With Dana and Johno’s departure, I was alone on the boat for the first time since April. I was ready to do some serious cleaning. But first, I got one more day of scuba diving in with Ian and Laura. We did two dives, basically in the same place as before, but we saw dolphins. They came and swam around us. We also saw a turtle that didn’t dart away. It let us gawk at it. And we saw lots of sharks and some big pelagic fish, along with beautiful reef fish. That night I had a lovely dinner on Rala with Ian and Laura.

On Tuesday, the taxi driver, Gilbert, took me to the gas station where I could buy gasoline and oil for the dinghy. I was also able to drop of my laundry at Addison’s house. I spent the rest of the afternoon cleaning.
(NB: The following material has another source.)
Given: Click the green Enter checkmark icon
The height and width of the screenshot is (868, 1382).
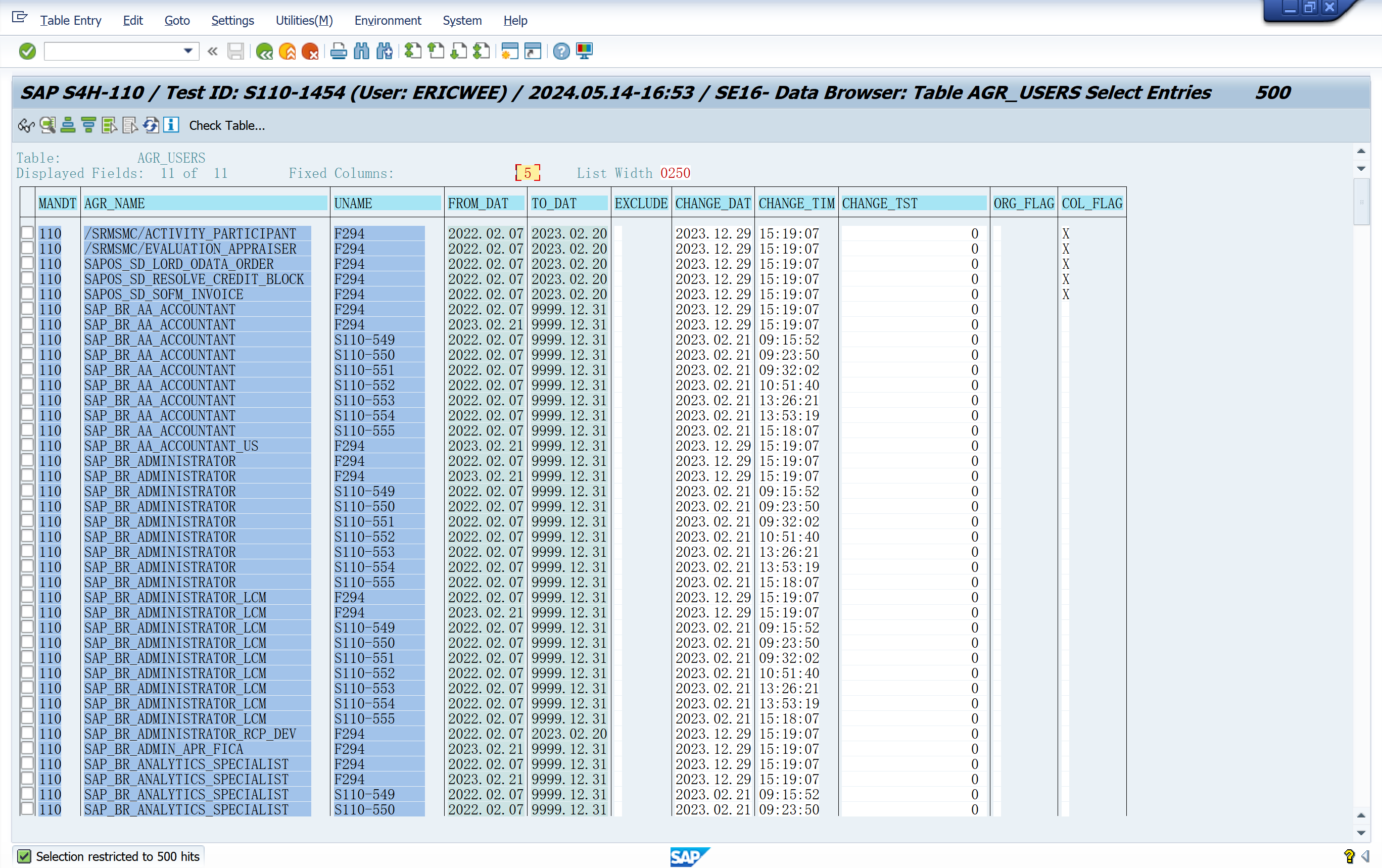Looking at the screenshot, I should [x=27, y=52].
On Wednesday morning, amidst much rain, Ian and Laura stopped by to tell me that one of the magasins had some fresh produce. So I hopped into the dinghy and went there to find some mangos and avocados. (I’d had only one avocado since arriving in French Polynesia.) Later that day I went back to get the laundry from Addison, who had managed to dry everything even during a big rainstorm. (It had rained so much the night before that the dinghy was completely filled while hanging on the davits. Had it been in the water, it probably would have sunk.)

Sadly, Ian and Laura left on Rala on Wednesday afternoon, headed for Moorea and then parts west and south. I’m not sure I will see them again anytime soon. But I really value the friendship.

Rala Leaving for the Societies

Alone on the boat and without anyone I know in the anchorage, I just puttered away on the boat, defrosting the freezer and fridge and cleaning the galley, cleaning the heads, the floors, the rugs. I re-glued a seal on one of the hatches, changed out the watermaker filters, cleaned the cockpit. Mixing the chores up with a bit of reading and writing, I’ll be ready when my sister and niece arrive in a few days.